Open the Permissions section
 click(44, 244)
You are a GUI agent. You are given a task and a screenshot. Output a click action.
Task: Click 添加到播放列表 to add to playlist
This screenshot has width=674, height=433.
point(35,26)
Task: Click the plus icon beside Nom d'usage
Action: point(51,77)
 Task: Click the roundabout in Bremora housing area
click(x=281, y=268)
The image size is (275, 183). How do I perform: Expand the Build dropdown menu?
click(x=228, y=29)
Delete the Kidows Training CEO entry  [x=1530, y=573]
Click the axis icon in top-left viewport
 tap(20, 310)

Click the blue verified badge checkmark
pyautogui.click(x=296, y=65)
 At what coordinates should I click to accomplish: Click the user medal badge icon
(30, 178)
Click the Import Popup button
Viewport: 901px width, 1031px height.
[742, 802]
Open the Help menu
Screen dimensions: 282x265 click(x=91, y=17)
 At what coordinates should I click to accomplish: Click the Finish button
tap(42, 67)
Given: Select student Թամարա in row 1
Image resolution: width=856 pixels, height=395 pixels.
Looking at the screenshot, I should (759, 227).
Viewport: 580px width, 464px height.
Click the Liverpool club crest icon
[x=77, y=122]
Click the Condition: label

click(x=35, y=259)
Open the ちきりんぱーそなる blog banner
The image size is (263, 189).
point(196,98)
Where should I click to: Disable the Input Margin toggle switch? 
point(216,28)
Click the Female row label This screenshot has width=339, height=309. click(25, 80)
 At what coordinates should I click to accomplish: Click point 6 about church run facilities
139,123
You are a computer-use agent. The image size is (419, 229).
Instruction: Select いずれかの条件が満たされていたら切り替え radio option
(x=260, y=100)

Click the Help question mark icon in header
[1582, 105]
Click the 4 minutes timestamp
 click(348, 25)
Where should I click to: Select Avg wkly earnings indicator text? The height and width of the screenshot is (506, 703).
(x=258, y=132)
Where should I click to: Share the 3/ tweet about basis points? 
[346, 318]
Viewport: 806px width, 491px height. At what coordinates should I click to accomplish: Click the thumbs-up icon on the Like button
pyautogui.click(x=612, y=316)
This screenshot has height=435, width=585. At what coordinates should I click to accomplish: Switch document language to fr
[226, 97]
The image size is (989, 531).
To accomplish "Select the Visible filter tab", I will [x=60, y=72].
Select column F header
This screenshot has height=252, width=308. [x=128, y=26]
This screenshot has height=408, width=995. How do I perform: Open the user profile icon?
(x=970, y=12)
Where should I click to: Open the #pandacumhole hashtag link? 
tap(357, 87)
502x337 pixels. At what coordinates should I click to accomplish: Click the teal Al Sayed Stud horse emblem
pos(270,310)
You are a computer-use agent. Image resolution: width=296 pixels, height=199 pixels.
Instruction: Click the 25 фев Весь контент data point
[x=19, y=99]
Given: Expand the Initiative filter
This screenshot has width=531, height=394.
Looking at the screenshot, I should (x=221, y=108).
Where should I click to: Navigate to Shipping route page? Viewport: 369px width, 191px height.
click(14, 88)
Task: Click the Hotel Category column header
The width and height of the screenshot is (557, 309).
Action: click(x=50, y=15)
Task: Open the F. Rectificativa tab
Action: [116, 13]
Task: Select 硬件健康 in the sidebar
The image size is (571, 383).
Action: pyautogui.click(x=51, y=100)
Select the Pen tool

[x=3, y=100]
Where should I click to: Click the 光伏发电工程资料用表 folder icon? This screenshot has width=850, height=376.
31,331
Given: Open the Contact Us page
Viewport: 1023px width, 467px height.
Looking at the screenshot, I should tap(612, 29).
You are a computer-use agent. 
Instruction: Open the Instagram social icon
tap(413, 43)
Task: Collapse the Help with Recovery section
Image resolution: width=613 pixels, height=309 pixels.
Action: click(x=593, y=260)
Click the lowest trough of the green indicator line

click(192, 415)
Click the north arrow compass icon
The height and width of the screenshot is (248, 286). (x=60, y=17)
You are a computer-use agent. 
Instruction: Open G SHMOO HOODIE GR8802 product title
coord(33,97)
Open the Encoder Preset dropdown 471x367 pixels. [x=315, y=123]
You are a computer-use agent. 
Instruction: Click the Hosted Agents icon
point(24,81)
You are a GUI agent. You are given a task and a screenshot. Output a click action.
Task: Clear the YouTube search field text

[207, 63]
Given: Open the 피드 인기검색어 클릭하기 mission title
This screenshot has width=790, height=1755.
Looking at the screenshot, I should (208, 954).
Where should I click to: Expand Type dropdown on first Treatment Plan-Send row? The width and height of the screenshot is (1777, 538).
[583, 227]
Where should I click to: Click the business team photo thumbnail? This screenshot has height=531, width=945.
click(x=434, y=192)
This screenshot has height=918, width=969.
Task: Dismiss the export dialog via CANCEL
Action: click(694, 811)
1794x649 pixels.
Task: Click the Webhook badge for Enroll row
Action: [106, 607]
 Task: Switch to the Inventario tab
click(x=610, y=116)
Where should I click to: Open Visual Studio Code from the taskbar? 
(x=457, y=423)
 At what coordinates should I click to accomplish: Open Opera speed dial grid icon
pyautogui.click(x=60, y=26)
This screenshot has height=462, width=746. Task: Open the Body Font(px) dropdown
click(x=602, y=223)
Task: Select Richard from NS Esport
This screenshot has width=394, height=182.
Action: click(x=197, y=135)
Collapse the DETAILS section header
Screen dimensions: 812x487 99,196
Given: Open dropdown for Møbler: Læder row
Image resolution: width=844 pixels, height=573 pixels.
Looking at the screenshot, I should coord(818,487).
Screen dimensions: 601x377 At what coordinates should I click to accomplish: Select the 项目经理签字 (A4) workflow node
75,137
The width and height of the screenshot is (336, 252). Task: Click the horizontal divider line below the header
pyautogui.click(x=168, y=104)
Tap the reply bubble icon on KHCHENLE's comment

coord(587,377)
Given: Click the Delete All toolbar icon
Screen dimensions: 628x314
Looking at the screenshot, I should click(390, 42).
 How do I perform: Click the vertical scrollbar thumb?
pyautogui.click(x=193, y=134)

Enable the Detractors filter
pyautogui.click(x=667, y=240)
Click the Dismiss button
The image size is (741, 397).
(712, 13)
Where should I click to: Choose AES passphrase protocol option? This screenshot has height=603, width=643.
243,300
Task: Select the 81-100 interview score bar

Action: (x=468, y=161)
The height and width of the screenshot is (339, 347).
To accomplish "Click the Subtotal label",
----------
### What this task involves
Above are the records; repeat exactly the lines from the one holding "Given: Open the Contact Us page" down to the one holding "Task: Collapse the Help with Recovery section", end lines included.

### Answer area
Given: Open the Contact Us page
Viewport: 1023px width, 467px height.
Looking at the screenshot, I should tap(612, 29).
You are a computer-use agent. 
Instruction: Open the Instagram social icon
tap(413, 43)
Task: Collapse the Help with Recovery section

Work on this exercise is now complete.